=== TASK REQUIREMENTS ===
Could you give the data that follows again exactly, without its pictures?

(Saved data entries)
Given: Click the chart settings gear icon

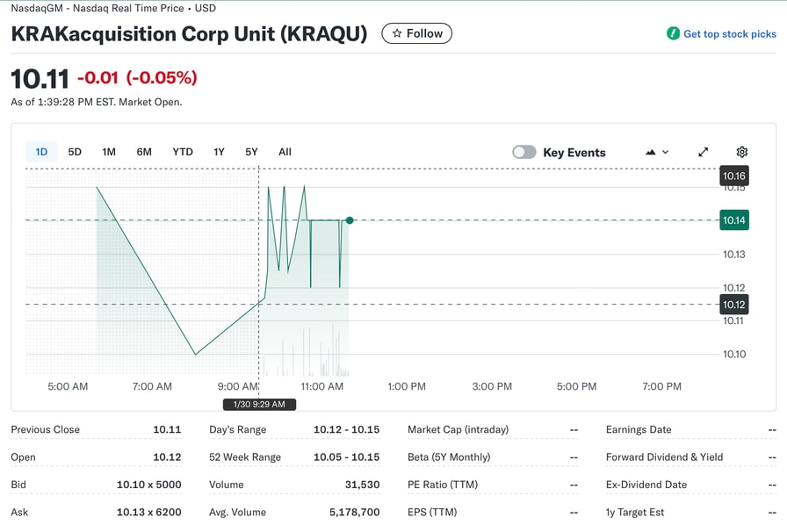Looking at the screenshot, I should pos(741,152).
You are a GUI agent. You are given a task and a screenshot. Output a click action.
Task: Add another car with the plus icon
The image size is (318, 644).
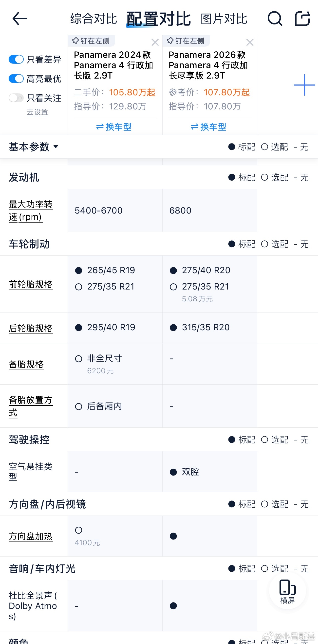coord(304,85)
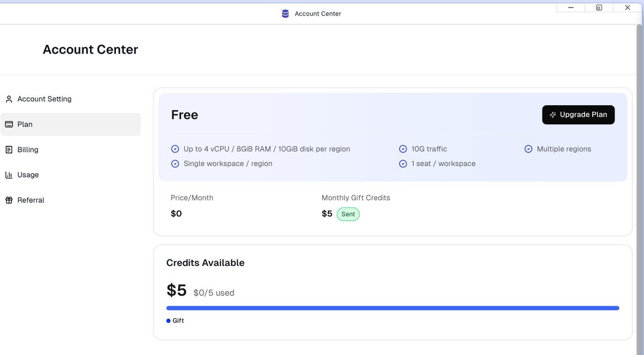This screenshot has height=355, width=644.
Task: Click checkmark beside 10G traffic
Action: (403, 149)
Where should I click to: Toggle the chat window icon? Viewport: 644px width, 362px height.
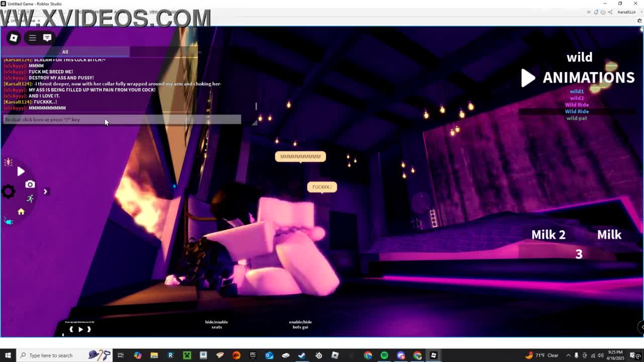(x=47, y=38)
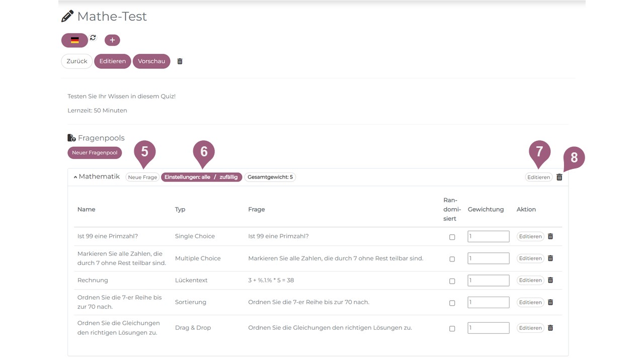Go back with the Zurück button
The width and height of the screenshot is (644, 362).
tap(77, 61)
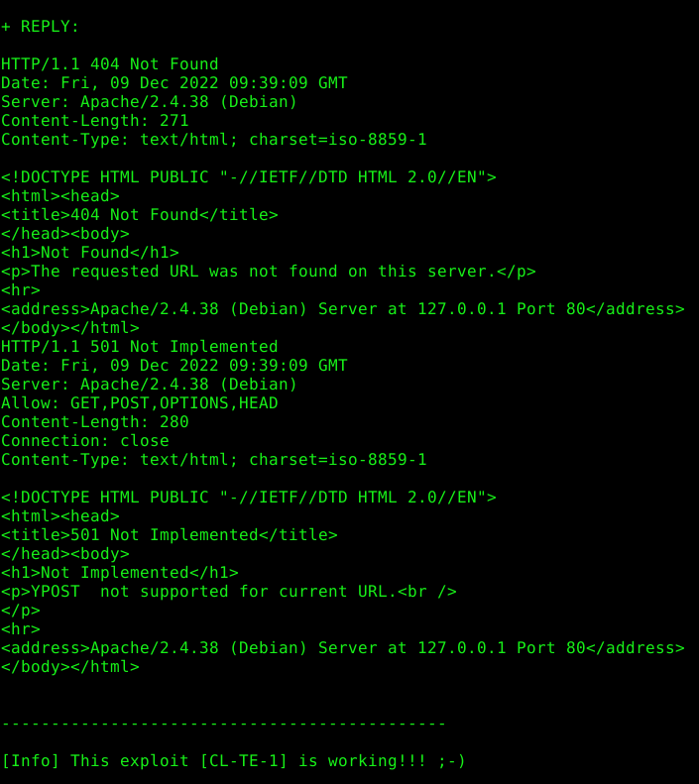The width and height of the screenshot is (699, 784).
Task: Click the first 'Server: Apache/2.4.38 (Debian)' line
Action: pyautogui.click(x=149, y=102)
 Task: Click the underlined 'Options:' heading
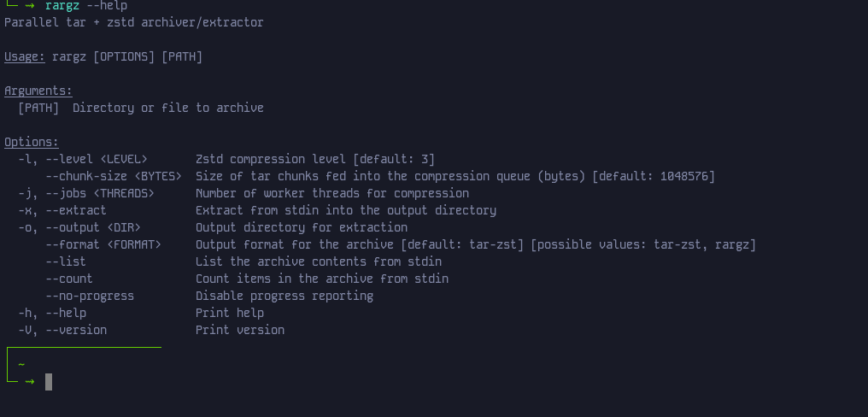pyautogui.click(x=32, y=143)
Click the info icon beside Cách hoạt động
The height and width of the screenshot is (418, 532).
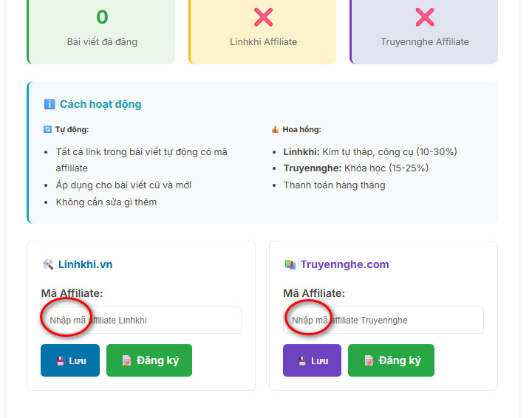[x=50, y=104]
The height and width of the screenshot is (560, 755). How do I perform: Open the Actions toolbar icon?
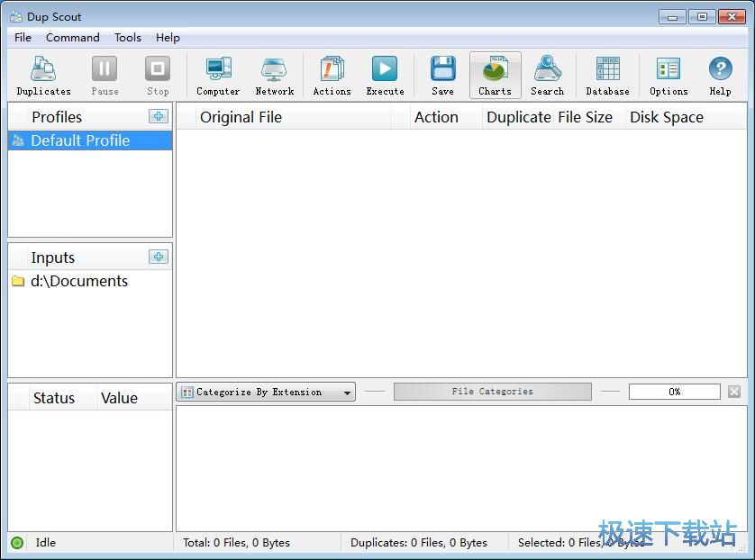click(x=332, y=76)
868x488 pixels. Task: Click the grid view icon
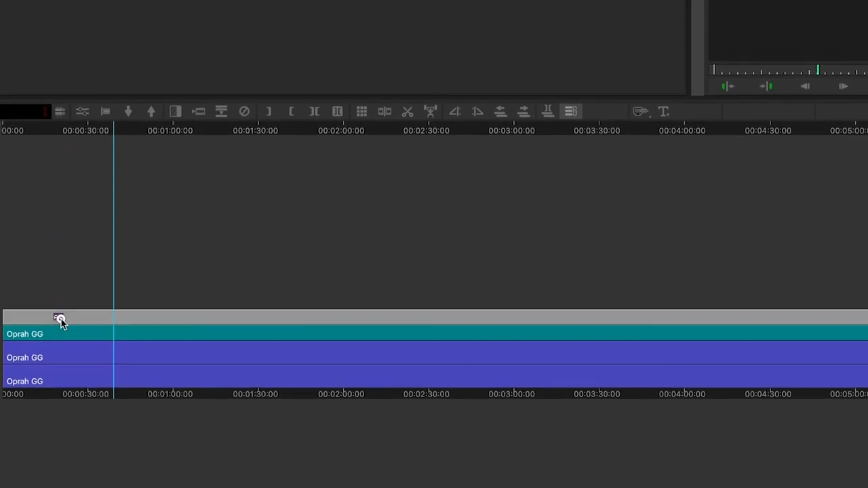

=== ANSWER BELOW ===
Given: Click the chart settings gear icon

Looking at the screenshot, I should pos(741,152).
You are a GUI agent. You are given a task and a screenshot. Output a click action.
Task: Add another car with the plus icon
The image size is (318, 644).
coord(304,85)
This screenshot has height=355, width=644.
Task: Click checkmark beside 10G traffic
Action: (403, 149)
Where should I click to: Toggle the chat window icon? Viewport: 644px width, 362px height.
(x=47, y=38)
Go back with the Zurück button
The width and height of the screenshot is (644, 362).
tap(77, 61)
The width and height of the screenshot is (699, 784).
Task: Click the first 'Server: Apache/2.4.38 (Debian)' line
Action: pyautogui.click(x=149, y=102)
 Task: Click the underlined 'Options:' heading
pyautogui.click(x=32, y=143)
Click the info icon beside Cách hoạt động
The height and width of the screenshot is (418, 532).
[x=50, y=104]
The height and width of the screenshot is (560, 755). How do I perform: Open the Actions toolbar icon?
click(x=332, y=76)
868x488 pixels. Task: Click the grid view icon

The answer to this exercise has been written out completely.